* Start Document segment *

The proof rule for a while loop is:

	If {P & B} S {P}  then  {P} While B do S {P & not-B}

We need to show P above is invariant (i.e., verify that {P & B} S {P}).

Thus we must show:

{P & exponent > 0}
if odd(exponent) then
                ans<- ans*base
                exponent <- exponent - 1
            else
                base <- base * base
                exponent <- exponent div 2
        end if
{P}

However, the if..then..else.. rule is:

    if {P & B} S1 {Q} and {P & not-B} S2 {Q} then 
                                    {P} if B then S1 else S2 {Q}.

Thus it will be sufficient if we can show

(1) {P & exponent > 0 & odd(exponent)}
            ans<- ans*base; exponent <- exponent - 1 {P}

and

(2) {P & exponent > 0 & not-odd(exponent)}
            base <- base * base; exponent <- exponent div 2 {P}

But these are now relatively straight-forward to show. We do (1) in detail and leave (2) as an exercise.

Recall the assignment axiom is {P[exp/X]} X := exp {P}.

If we push P "back" through the two assignment statements in (1), we get:

{P[ans*base/ans][exponent - 1/exponent]} 
                ans<- ans*base; exponent <- exponent - 1 {P}

But if we make these substitutions in P we get the precondition is:

    ans*base* (base ** (exponent - 1)) = base0 ** exponent0 
            & exponent - 1 >= 0

which can be rewritten using rules of exponents as:

    ans*(base ** exponent) = base0 ** exponent0 & exponent >= 1

Thus, by the assignment axiom (applied twice) we get

(3) {ans*(base**exponent) = base0**exponent0 & exponent >= 1}
            base <- base * base; exponent <- exponent div 2 {P}

Because we have the rule:

    If {R} S {Q} and R' => R  then {R'} S {Q}

To prove (1), all we have to do is show that

(3)     P & exponent > 0 & odd(exponent) => 
                    ans*(base ** exponent) = base0 ** exponent0 
                    & exponent >= 1

where P is

    ans*(base**exponent) = (base0**exponent0) & exponent >= 0.

Since ans * (base ** exponent) = (base0 ** exponent0) appears in both the hypothesis and the conclusion, there is no problem with that. The only difficult is to prove that exponent >= 1.

* End Document segment *
* Start Information supplied *

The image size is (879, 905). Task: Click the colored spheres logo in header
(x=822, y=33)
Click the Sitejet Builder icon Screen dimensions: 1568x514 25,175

* End Information supplied *

Stated problem 1 -
Decide whether each statement agrees with the while-loop proof, answering yes or no and quoting the deciding words: (a) case (2) is worked out in detail; (b) the assignment axiom is given as {P[exp/X]} X := exp {P}; (c) P includes the condition exponent >= 0.
Stated problem 2 -
Reproduce verbatim the portion of the while-loop proof between "To prove (1), all" and "exponent >= 0.", inclusive.
The lines after the while-loop proof are separate material.

Full output 1 -
(a) No: "We do (1) in detail and leave (2) as an exercise."
(b) Yes: "Recall the assignment axiom is {P[exp/X]} X := exp {P}."
(c) Yes: "ans*(base**exponent) = (base0**exponent0) & exponent >= 0."

Full output 2 -
To prove (1), all we have to do is show that

(3)     P & exponent > 0 & odd(exponent) => 
                    ans*(base ** exponent) = base0 ** exponent0 
                    & exponent >= 1

where P is

    ans*(base**exponent) = (base0**exponent0) & exponent >= 0.